Arrays are dynamically allocated and aligned to page boundary, declared
with __restrict__ and __attribute__((aligned(32))). I am running on
Intel i7-2620M (Sandy Bridge).
The problem is IMHO related to '4k aliasing'. It happens for the most
common case of a/b/c/d starting at page boundary (e.g., natural result
of malloc).
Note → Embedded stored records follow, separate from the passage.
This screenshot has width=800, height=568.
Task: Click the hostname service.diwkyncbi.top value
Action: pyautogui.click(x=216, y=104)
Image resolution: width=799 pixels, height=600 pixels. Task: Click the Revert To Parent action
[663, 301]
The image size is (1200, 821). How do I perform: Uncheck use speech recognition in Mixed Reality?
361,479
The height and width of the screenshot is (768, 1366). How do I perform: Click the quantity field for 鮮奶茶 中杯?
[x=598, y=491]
To demonstrate, here is the assembly generated with 'gcc
-mtune=native -mavx -O3':
.L8:
vmovapd (%rdx,%rdi), %ymm0 #1 load b
addq $1, %r8 #2
vaddpd (%rcx,%rdi), %ymm0, %ymm0 #3 load a and add
vmovapd %ymm0, (%rdx,%rdi) #4 store a
vmovapd (%rax,%rdi), %ymm0 #5 load d
vaddpd (%rsi,%rdi), %ymm0, %ymm0 #6 load c and add
vmovapd %ymm0, (%rax,%rdi) #7 store c
addq $32, %rdi #8
cmpq %r8, %r12 #9
ja .L8 #10
The 4k aliasing problem is caused by lines 4 and 5 (writing result to
array a and reading data from either c or d). From my tests this seems
to be the default behavior for both AVX and SSE2 instruction sets, and
for both vectorized and non-vectorized cases.
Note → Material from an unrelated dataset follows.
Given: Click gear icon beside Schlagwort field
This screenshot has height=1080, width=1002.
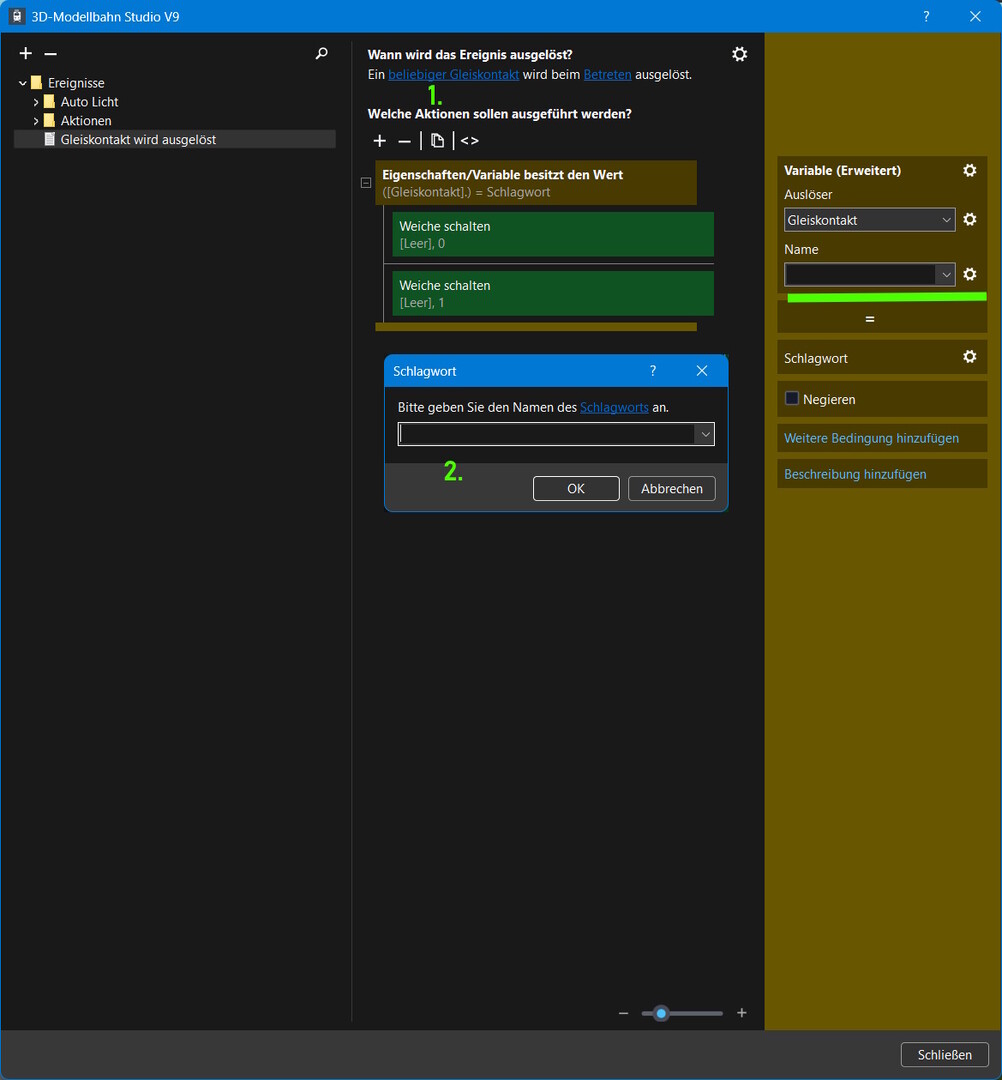Looking at the screenshot, I should [969, 357].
It is easy to fix the problem by placing the two writes together, at the
end of the iteration, e.g.:
.L8:
vmovapd (%rdx,%rdi), %ymm1 #1
addq $1, %r8 #2
vaddpd (%rcx,%rdi), %ymm1, %ymm1 #3
vmovapd (%rax,%rdi), %ymm0 #4
vaddpd (%rsi,%rdi), %ymm0, %ymm0 #5
vmovapd %ymm1, (%rdx,%rdi) #6
vmovapd %ymm0, (%rax,%rdi) #7
addq $32, %rdi #8
cmpq %r8, %r12 #9
ja .L8 #10
In this case the writes happen after all the loads. The above code is
(almost) what ICC generates for this case. For problem sizes small
enough to fit in L1 the speedup is roughly 50%.
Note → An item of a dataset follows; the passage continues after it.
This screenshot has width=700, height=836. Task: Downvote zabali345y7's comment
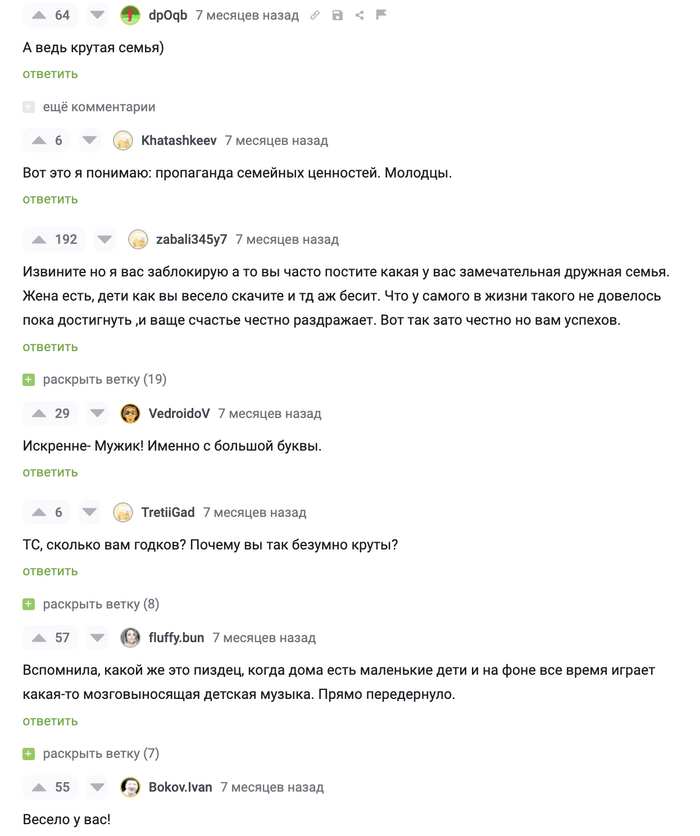click(x=105, y=239)
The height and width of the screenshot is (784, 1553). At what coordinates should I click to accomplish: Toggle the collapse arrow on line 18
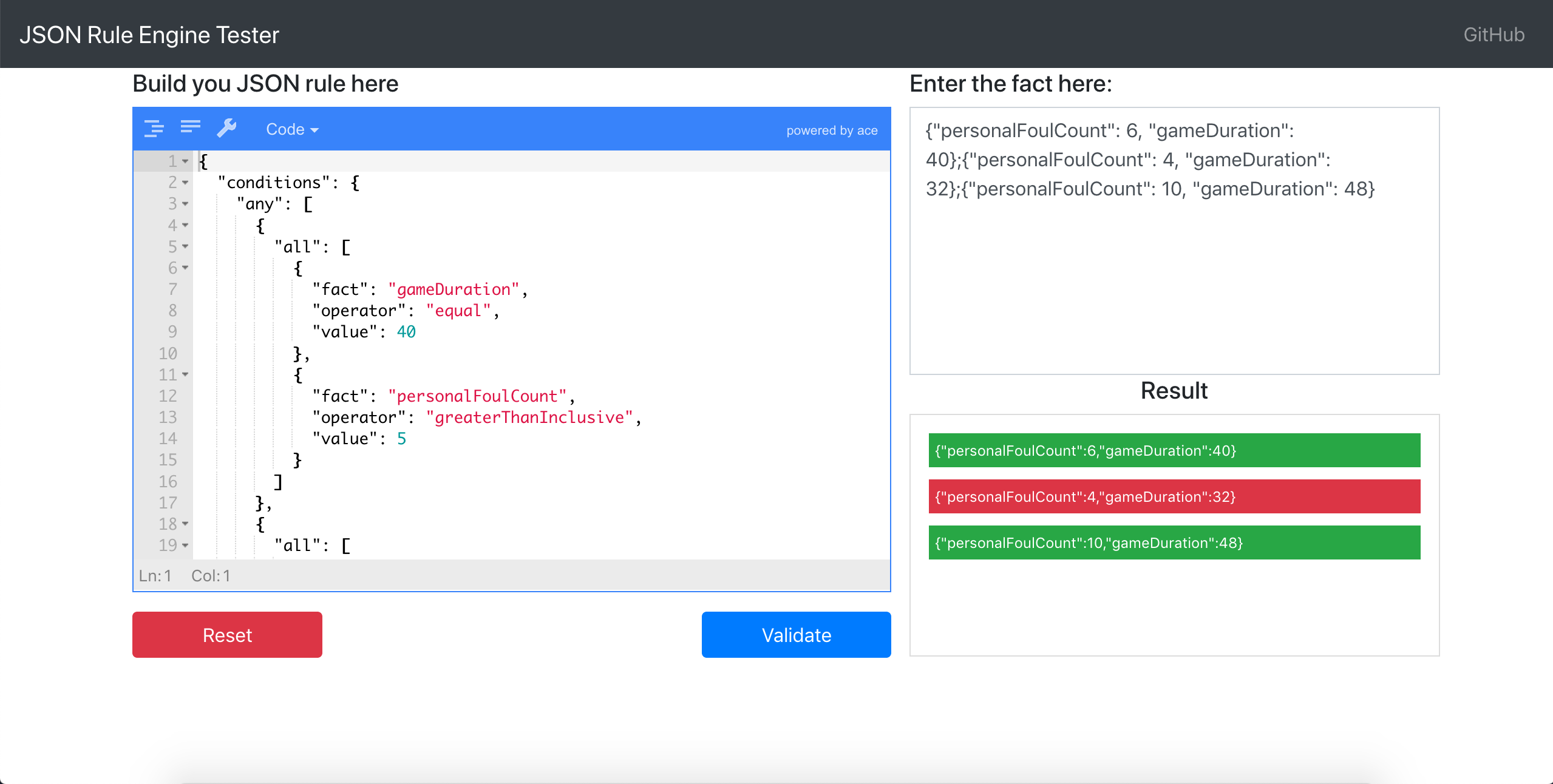(186, 524)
I would like to know if this can be considered a 'performance bug' to be
reported, or (most likely..) there is a reason for this behavior that I
am not aware of? If so, can you suggest how can I write optimal C code
without resorting to intrinsics, or changing alignment of the data?